For the first draft of U.S. Nationals 2008, Gerry Thompson sat at the lead of four drafters that included teammates Brandon Scheel, Steve Sadin, and then finished with Matt Hansen (with one person not on their team sitting in between Sadin and Hansen). As the players moved to the drafting room they all sighed knowing there would not be enough red for all of them.
Over the past few weeks of practice drafts in both Iowa and New York City, a very aggressive monored deck has become all the rage. Cards such as Intimidator Initiate and Mudbrawler Cohort have been climbing in value and it is not rare to see those cards get picked very early or even first. As they sat down to draft, I was curious how these teammates would "divide" the colors. With Gerry sitting to the far left of the group he was in the best position to dominate the market on Mountains but he wanted nothing to do with them, staying blue-white for almost the entire draft. Of course it helps if you open Biting Tether.
Both Scheel and Sadin dipped into red early with a couple of Puncture Bolts for Steve and Power of Fire for Brandon. However, Hansen, at the end of the teammate tunnel, had opened Jaws of Stone and was locked into red. Sadin seemed to sense that red was not open and started to pick off the stray white cards—a couple of copies of Last Breath and an Old Ghastbark—that were falling off of Gerry's plate while Brandon was circling around green, red, and black throughout waiting for the third pack to dictate his fate.
With Steve making the move into white some red cards like Mudbrawler Cohort made an unexpectedly long journey into Hansen's pile. Steve was still considering being red until he opened his second pack of Shadowmoor and was greeted by a decision between Boggart Ram-Gang and the game-breaking Oona, Queen of the Fae. He chose the latter and ended up being blue-white with a touch of red. Despite Steve's move into Gerry's colors there seemed to be no drop off in card quality for the Iowa transplant.
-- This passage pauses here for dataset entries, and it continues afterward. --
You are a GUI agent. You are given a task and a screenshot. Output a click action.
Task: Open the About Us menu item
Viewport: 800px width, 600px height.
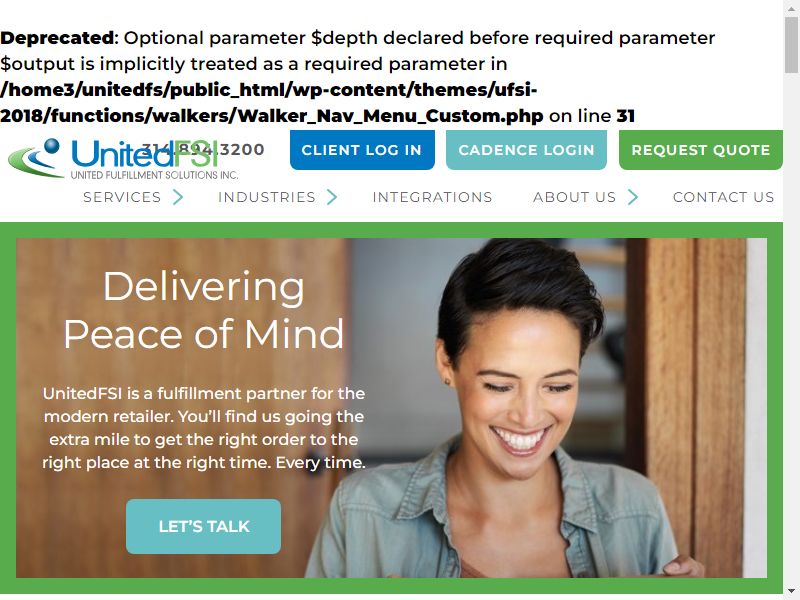574,197
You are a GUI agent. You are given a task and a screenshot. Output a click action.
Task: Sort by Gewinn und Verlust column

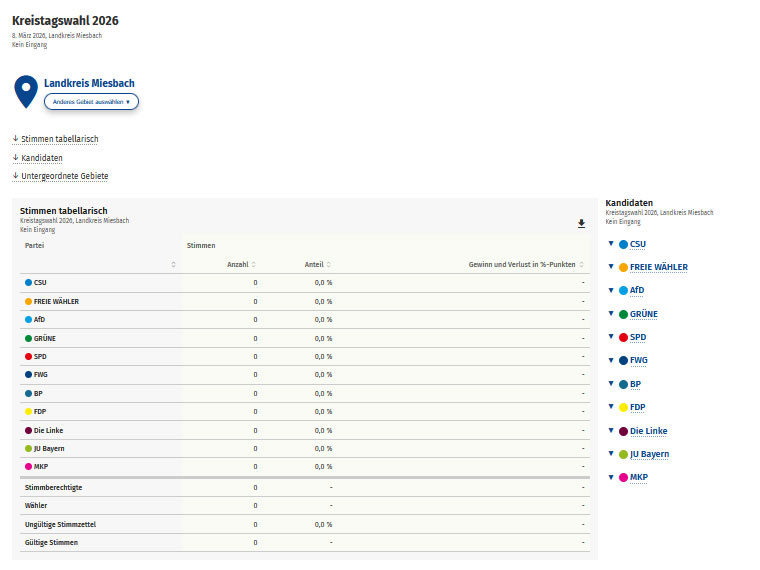coord(583,264)
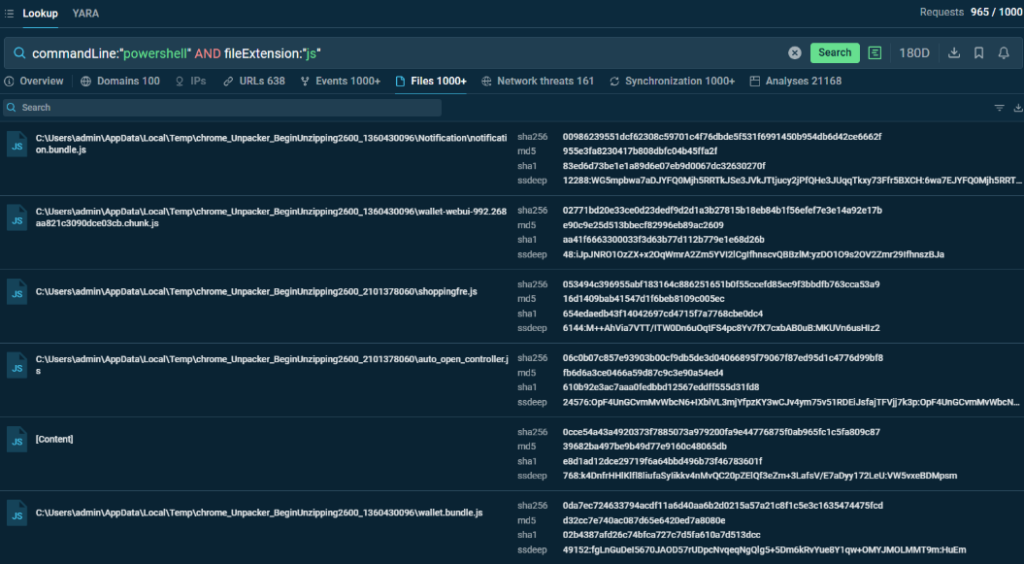Download the search results from query bar
This screenshot has height=564, width=1024.
point(954,53)
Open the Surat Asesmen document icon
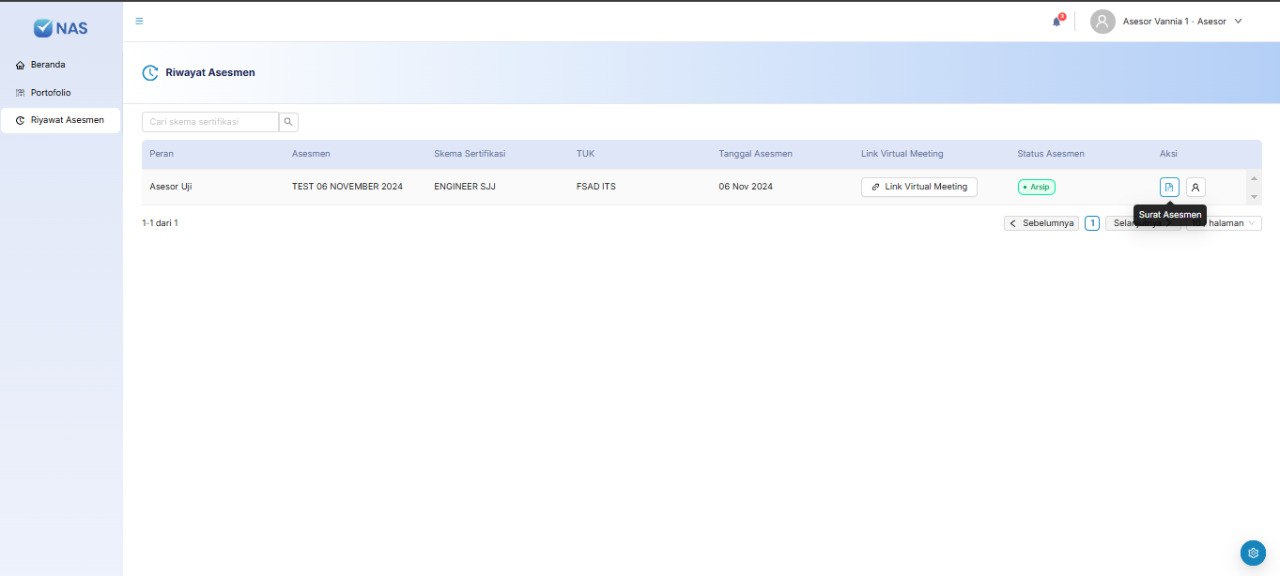This screenshot has width=1280, height=576. [x=1169, y=187]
By the time he got to the end of Shadowmoor Gerry had three copies of Silkbind Faerie, multiple Briarberry Cohorts, and a pair of the blue-white Duos. In Eventide he added two more tappers and ended up with what looked like a sure 4-0 deck.
Gerry Thompson
Draft 1, 2008 U.S. Nationals
A wave of third pack removal that included two Soul Reap and the blowout inducing Cankerous Thirst kept Brandon in black and in the end he was solidly in all three colors that Gerry had eschewed with Manamorphose and two Graven Cairns to help smooth it all out.
Brandon Scheel
Draft 1, 2008 U.S. Nationals
Steve had opened Hallowed Burial in the last pack and while he did not have the tight little beatdown package that everyone wanted coming into the draft felt that the raw power of his cards was enough to carry him to where he wanted to be going into Day 2.
Steve Sadin
Draft 1, 2008 U.S. Nationals
Matt Hansen ended with monored but his deck clearly suffered from other people cherry picking cards early and his deck had an unsightly bulge around the four slot. It still led the promise of a blazing opening with Mudbrawler Cohort and Heartlash Cinders and a fiery finish with Jaws of Stone.